WORK INSTRUCTION -> Could you return the full listing, every line exactly as given?

DATASET EXTRACT ->
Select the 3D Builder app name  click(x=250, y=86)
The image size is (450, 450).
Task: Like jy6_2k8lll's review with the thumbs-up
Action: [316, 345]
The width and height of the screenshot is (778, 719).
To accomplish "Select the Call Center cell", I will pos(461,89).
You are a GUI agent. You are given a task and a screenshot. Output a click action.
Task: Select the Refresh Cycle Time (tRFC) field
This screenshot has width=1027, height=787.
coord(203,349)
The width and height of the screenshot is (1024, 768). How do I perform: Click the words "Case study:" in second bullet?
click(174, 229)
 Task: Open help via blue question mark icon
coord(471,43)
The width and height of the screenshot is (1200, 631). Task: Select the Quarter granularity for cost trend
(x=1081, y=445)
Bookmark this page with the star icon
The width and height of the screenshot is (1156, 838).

RESULT FOR THIS EXERCISE ->
Select the 3D Builder app name  click(x=250, y=86)
The image size is (450, 450).
Task: Like jy6_2k8lll's review with the thumbs-up
Action: [316, 345]
The width and height of the screenshot is (778, 719).
To accomplish "Select the Call Center cell", I will pos(461,89).
You are a GUI agent. You are given a task and a screenshot. Output a click action.
Task: Select the Refresh Cycle Time (tRFC) field
This screenshot has width=1027, height=787.
coord(203,349)
The width and height of the screenshot is (1024, 768). How do I perform: Click the words "Case study:" in second bullet?
click(174, 229)
 Task: Open help via blue question mark icon
coord(471,43)
The width and height of the screenshot is (1200, 631). Task: Select the Quarter granularity for cost trend
(x=1081, y=445)
Bookmark this page with the star icon
The width and height of the screenshot is (1156, 838).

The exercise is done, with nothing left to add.